• [WHAT THE EXERCISE ASKS]: According to the Sputnik text below, in what month and year did engineers begin designing Sputnik?

The next day, Pravda and other Soviet newspapers published on the front page a 50-line, two-column official announcement from the TASS news agency. It began: “The design and development of artificial Earth-orbiting satellites have been done for several years in the Soviet Union.”

Engineers had begun designing Sputnik in January 1956. The plan was to launch it with the R-7, the intercontinental ballistic missile that Korolev’s team had been working on since 1954. Like later Soviet missiles, the R-7 had military purposes as its primary application and space research as its secondary application. On February 26, 1956, my father and I (I was a student at the Moscow Electric Power Institute—in American terms, an engineering college) had visited Korolev’s design office in Podlipki and viewed missiles, including a full-size model of the R-7. At the end of the visit, we listened to a brief talk on the possibility of the R-7 launching an artificial satellite. Having a fondness for technological innovations, my father got interested in that, but he warned Korolev, “The main priority is security of the country.”

TASS at the time had been reporting that satellite launches were scheduled in connection with the International Geophysical Year, a worldwide program of coordinated scientific observations of geophysical phenomena. Soviet newspapers had even published the frequencies of the satellites’ radio transmitters. But all of the reports were vague, with no mention of launch dates. Nobody in the rest of the world would pay attention to such pronouncements; everybody outside the Soviet Union knew the United States would soon launch the world’s first satellite.

• [GIVEN MATERIAL]:
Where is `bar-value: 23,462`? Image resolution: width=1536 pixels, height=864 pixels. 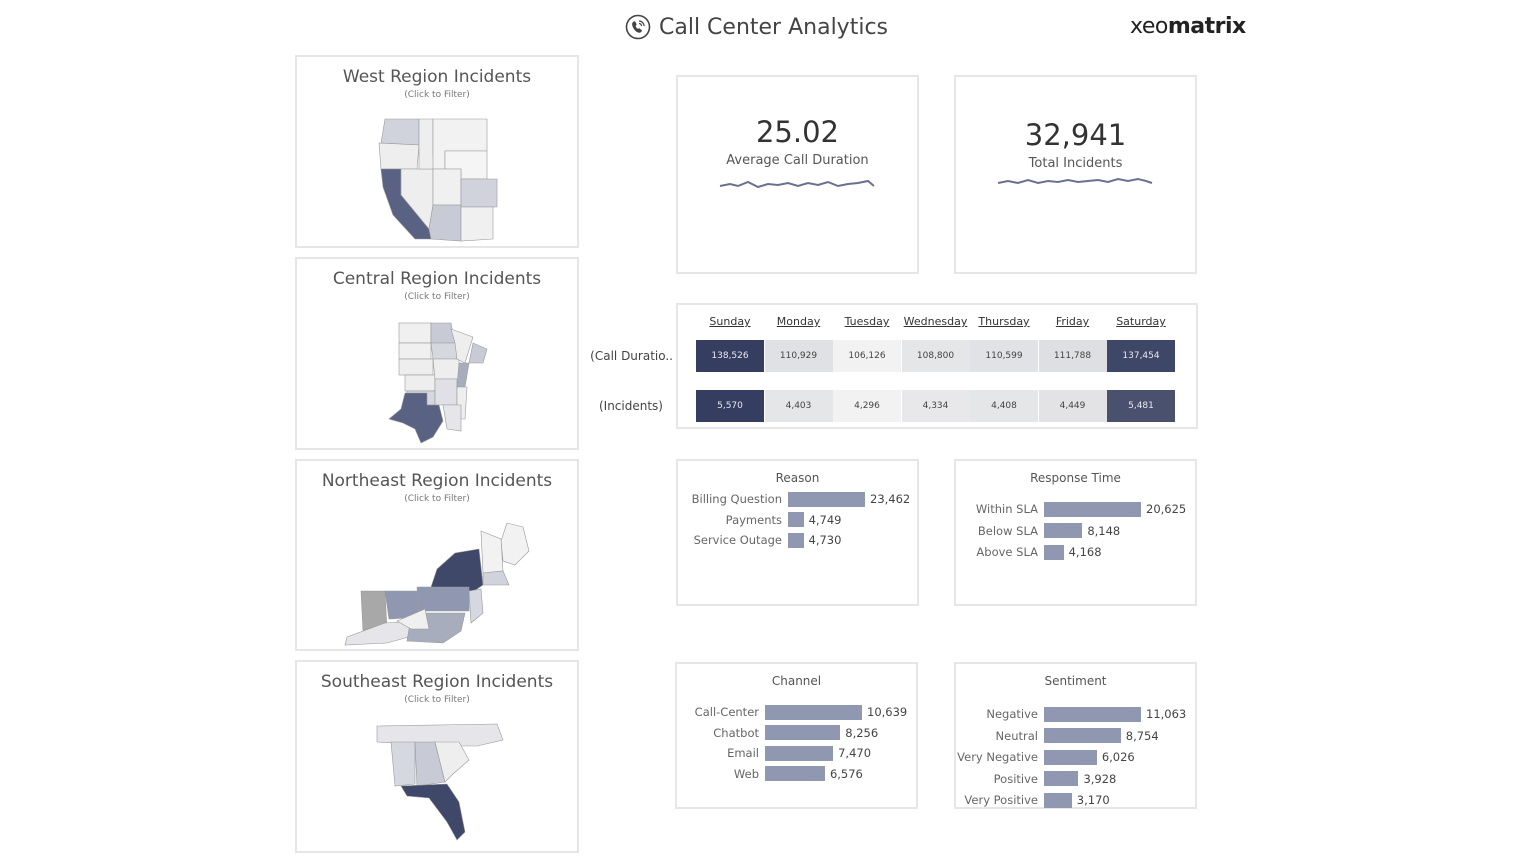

• [YOUR SOLUTION]: January 1956